YOUR GOAL - Every line from the one containing "You are a computer-use" to the one containing "Instruction: Insert an" in the records below, both included, must be set down exactly, and no other line.

DATA PROVIDED -

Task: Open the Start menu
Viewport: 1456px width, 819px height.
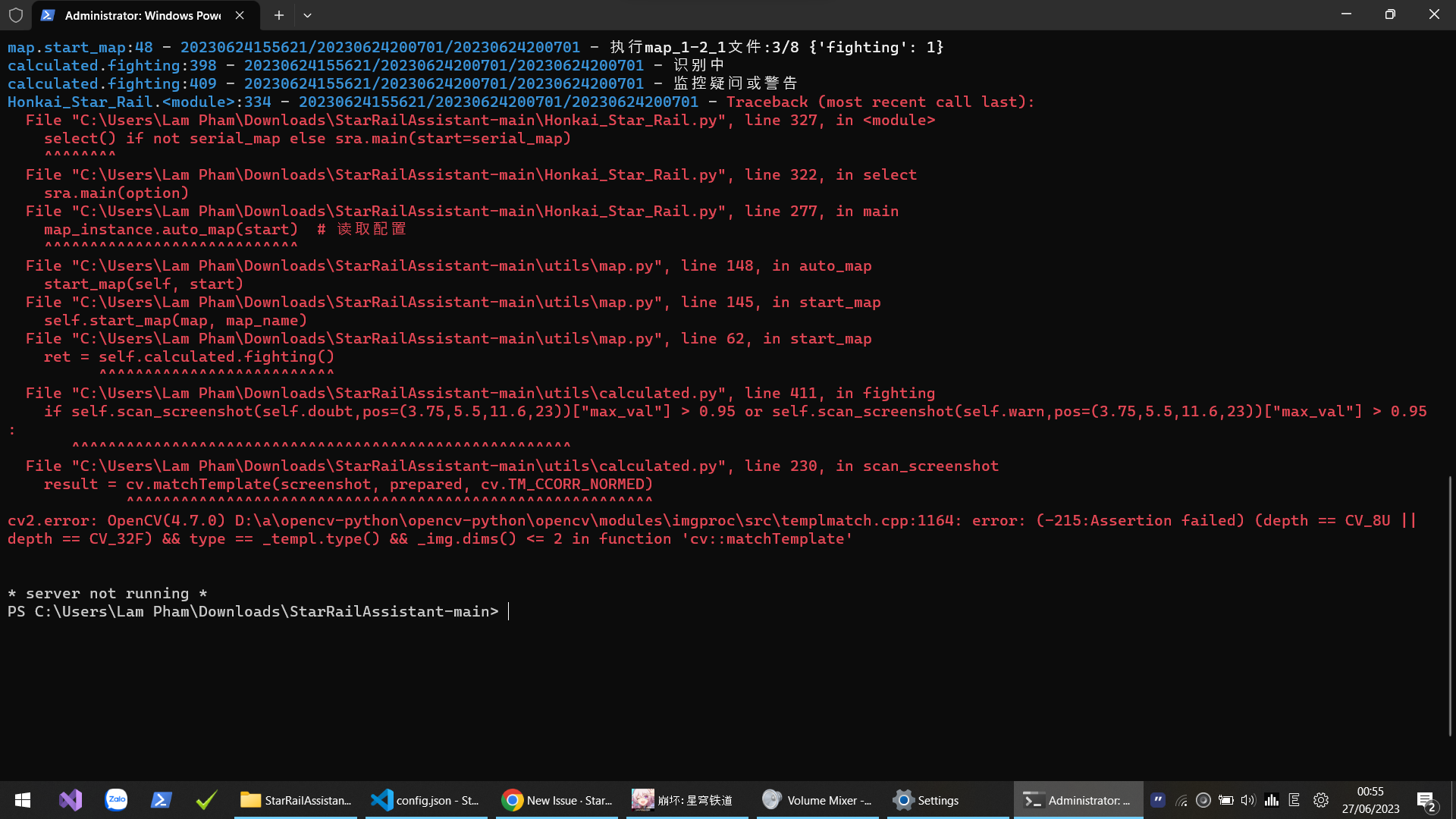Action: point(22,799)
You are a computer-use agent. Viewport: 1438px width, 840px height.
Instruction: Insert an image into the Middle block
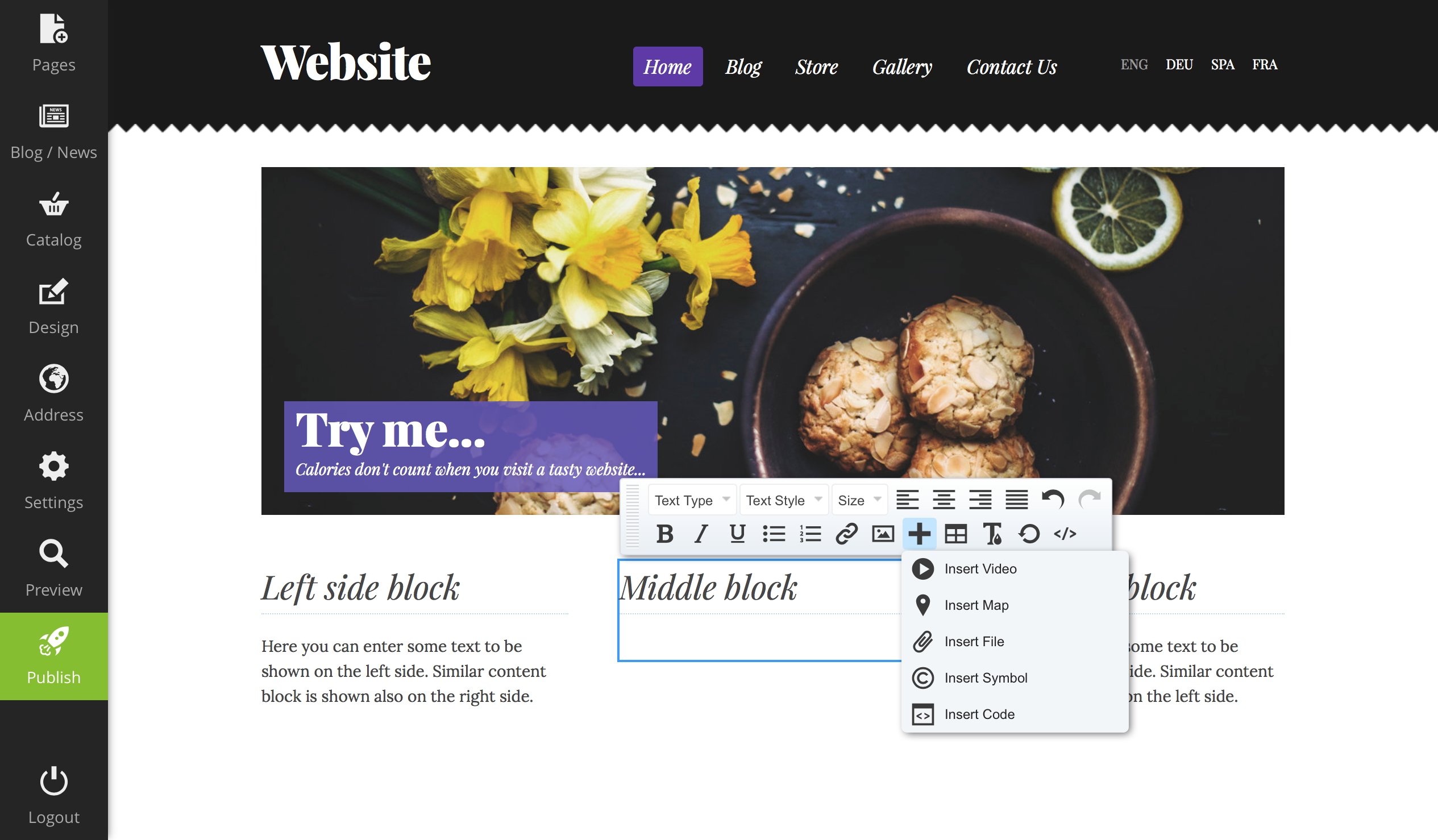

...

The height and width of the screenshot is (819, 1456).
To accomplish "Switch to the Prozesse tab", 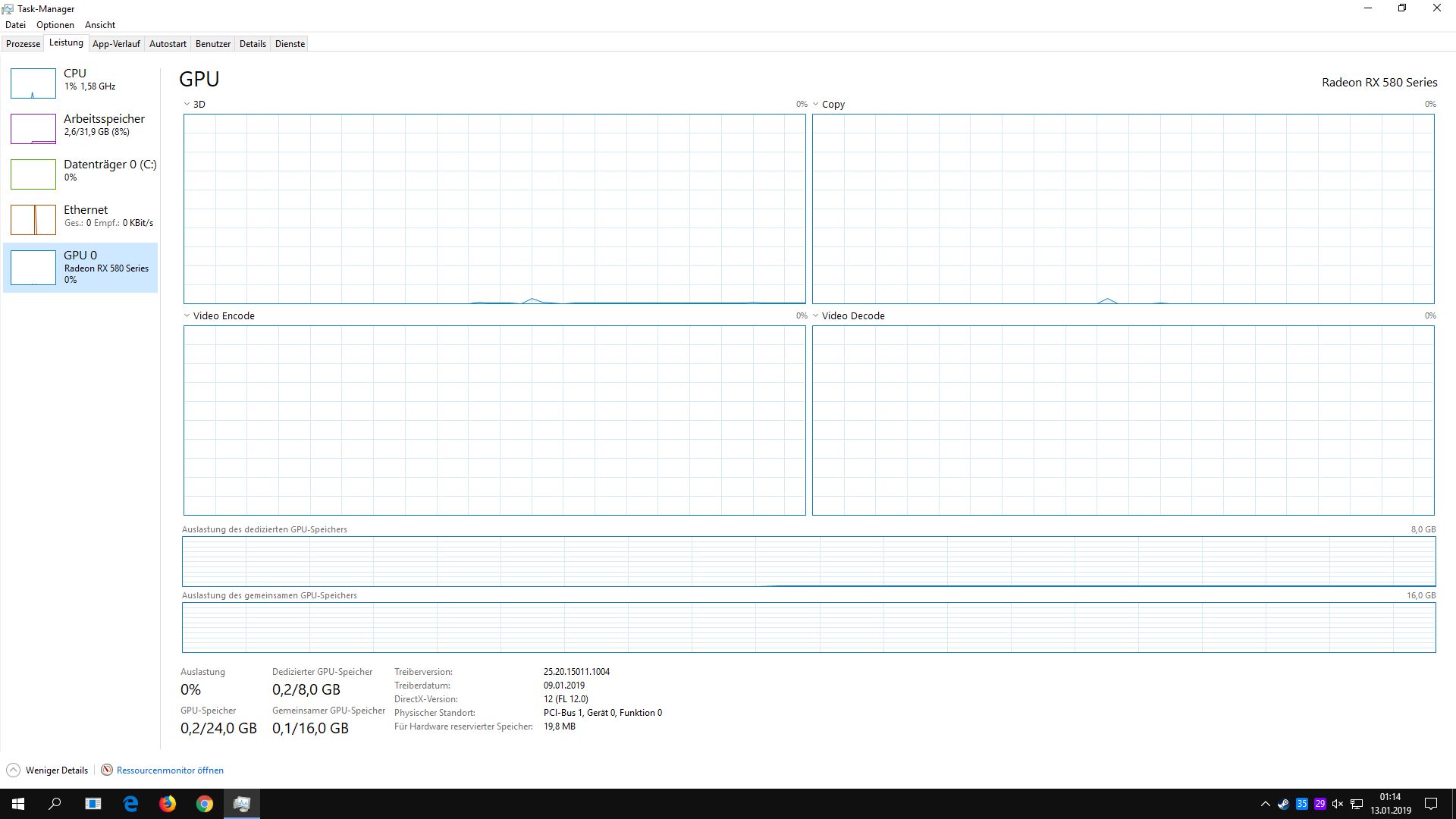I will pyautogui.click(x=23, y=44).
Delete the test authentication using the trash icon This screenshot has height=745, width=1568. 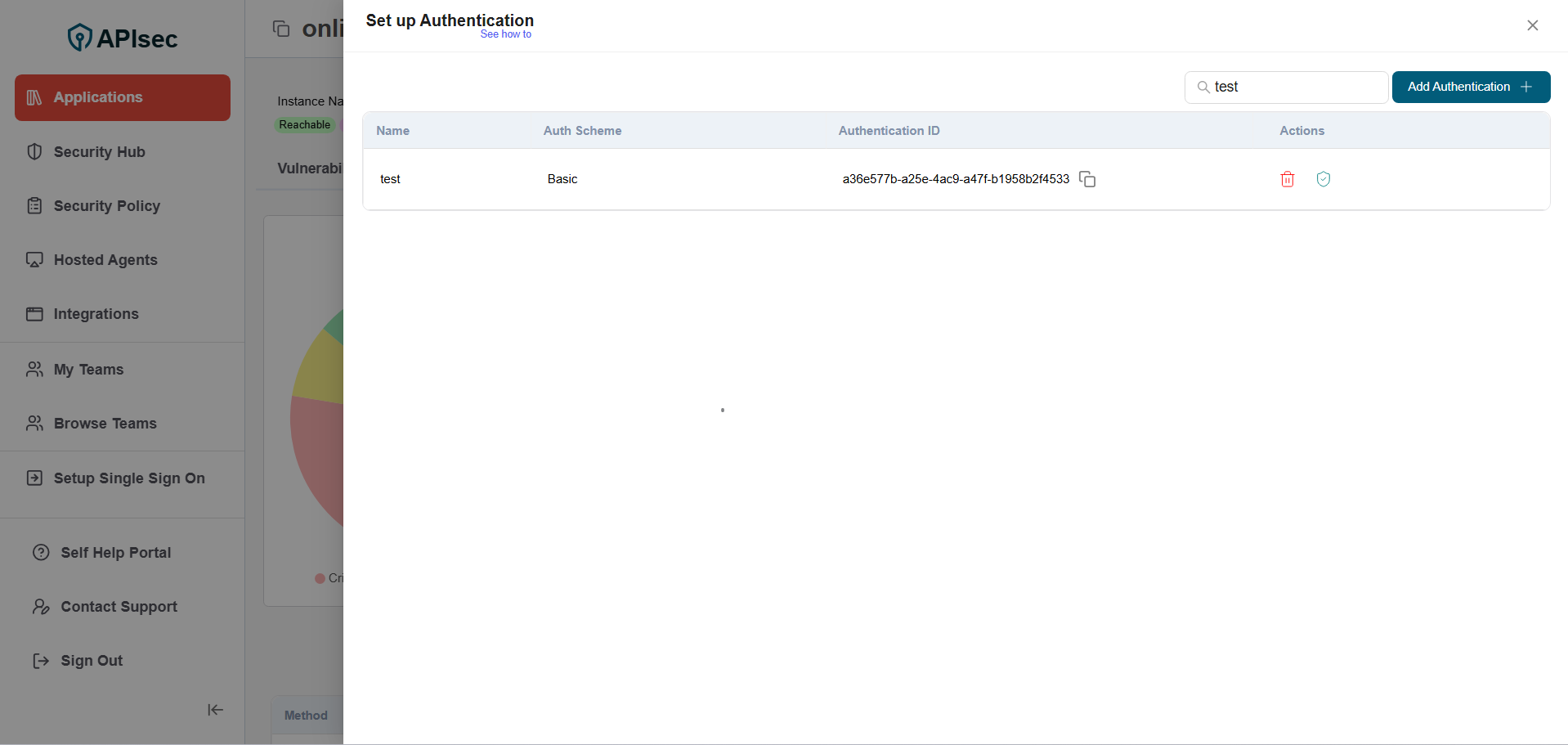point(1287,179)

---

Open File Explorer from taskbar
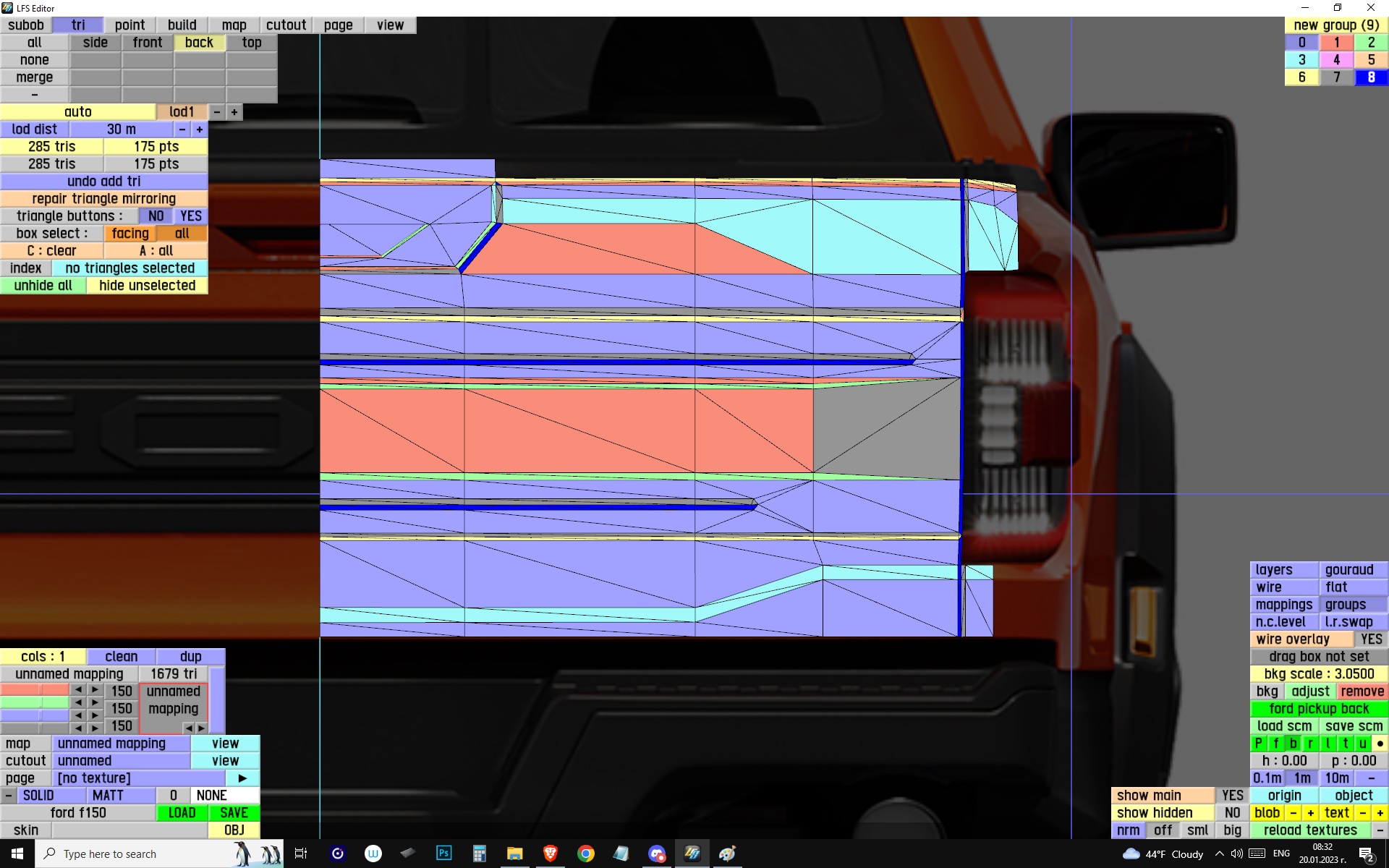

SOLUTION FOR THIS TASK -
You are a computer-use agent. Viewport: 1438px width, 840px height.
Instruction: Insert an image into the Middle block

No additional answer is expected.